21.04.2022 – 07:10 – Non potendo intervenire direttamente nella guerra, o quantomeno volendo evitare in ogni modo possibile l’escalation militare, l’Unione Europea continua ad agire politicamente con l’obiettivo di destabilizzare il potere economico, e di conseguenza bellico, di Mosca. Così, a quasi due mesi dall’invasione dell’Ucraina, la Commissione Europea sta lavorando al sesto pacchetto di sanzioni, che andrà a inasprire le molte già in atto. Sanzioni che finora hanno portato a un crollo del PIL russo stimato dal FMI intorno all’8,5 %. Che le sanzioni abbiano impattato fortemente sull’economia russa è stato confermato dalla governatrice della Banca Centrale Russa Elvira Nabiullina che, parlando alla Duma, ha affermato che le riserve sono agli sgoccioli e il periodo in cui l’economia può vivere sulle scorte è ormai limitato.
I nuovi provvedimenti della Commissione dovrebbero contenere il blocco alle importazioni di petrolio, di cui la Russia è il secondo esportatore mondiale dopo l’Arabia Saudita. Già da giorni si discute sull’eventualità di chiudere i rubinetti del petrolio russi, misura che sarebbe commisurata alle necessità relative dei diversi stati aderenti.
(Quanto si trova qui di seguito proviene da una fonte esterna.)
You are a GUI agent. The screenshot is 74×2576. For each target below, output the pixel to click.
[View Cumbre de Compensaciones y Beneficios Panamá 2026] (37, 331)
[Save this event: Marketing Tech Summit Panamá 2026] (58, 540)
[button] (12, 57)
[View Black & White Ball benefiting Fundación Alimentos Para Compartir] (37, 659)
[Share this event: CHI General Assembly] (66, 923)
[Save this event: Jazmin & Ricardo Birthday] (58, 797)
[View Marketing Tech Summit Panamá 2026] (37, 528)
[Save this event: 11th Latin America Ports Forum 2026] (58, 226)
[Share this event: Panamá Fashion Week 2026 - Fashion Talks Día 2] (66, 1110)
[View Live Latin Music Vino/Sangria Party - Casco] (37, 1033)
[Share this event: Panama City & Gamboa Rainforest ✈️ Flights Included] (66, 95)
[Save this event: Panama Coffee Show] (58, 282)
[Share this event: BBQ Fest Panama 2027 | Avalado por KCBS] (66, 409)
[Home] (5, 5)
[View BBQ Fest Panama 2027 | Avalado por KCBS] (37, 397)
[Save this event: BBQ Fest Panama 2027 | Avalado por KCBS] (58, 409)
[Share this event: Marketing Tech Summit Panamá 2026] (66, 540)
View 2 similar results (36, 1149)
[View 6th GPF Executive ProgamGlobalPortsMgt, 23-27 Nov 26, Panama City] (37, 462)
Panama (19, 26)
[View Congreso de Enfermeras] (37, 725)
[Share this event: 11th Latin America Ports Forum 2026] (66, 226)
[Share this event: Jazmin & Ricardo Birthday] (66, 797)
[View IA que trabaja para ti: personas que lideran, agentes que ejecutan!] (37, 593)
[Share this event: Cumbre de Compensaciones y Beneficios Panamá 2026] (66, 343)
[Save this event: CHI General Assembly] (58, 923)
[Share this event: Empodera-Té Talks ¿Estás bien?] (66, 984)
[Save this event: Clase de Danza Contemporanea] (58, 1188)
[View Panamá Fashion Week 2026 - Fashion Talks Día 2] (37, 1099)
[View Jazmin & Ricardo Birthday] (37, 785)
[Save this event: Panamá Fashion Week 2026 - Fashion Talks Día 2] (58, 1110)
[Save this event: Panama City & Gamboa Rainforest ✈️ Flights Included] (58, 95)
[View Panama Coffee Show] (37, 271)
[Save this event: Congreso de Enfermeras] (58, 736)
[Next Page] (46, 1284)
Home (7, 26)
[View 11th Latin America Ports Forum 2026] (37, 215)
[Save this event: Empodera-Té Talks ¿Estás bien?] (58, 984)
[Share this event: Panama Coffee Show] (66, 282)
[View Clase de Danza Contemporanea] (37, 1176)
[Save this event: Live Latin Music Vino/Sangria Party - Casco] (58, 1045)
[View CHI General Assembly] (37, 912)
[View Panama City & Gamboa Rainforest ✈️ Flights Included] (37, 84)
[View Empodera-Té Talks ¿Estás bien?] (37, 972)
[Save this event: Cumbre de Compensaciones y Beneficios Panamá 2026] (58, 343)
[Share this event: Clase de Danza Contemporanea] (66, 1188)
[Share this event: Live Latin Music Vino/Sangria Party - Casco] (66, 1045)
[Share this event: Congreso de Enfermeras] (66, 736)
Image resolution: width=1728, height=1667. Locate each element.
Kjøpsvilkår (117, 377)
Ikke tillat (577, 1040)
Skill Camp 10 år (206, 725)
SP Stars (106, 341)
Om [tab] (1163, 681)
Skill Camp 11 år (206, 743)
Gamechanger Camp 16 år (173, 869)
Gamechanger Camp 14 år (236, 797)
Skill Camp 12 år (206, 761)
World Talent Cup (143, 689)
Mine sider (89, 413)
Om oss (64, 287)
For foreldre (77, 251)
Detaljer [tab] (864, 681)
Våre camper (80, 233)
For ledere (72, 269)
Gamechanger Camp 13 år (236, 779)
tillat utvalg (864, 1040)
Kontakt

E’ tuttavia già noto che con tutta probabilità l’Ungheria di Orban non aderirà alla decisione.
Oltre alle istituzioni governative a diversi livelli, anche i privati occidentali si stanno muovendo sempre più nella direzione dell’isolamento del mercato russo. E’ notizia recente che dopo Volvo, Mercedes-Benz Group e Volkswagen, anche Stellantis abbia deciso di chiudere lo stabilimento di Kaluga, l’unico del gruppo attivo in Russia, mentre resiste ancora Renault, il cui destino è strettamente vincolato alla controllata russa AutoVaz. Anche la multinazionale tedesca del software Sap, che è ritenuta di fondamentale importanza nella gestione dei sistemi cloud, ha annunciato che abbandonerà il mercato russo.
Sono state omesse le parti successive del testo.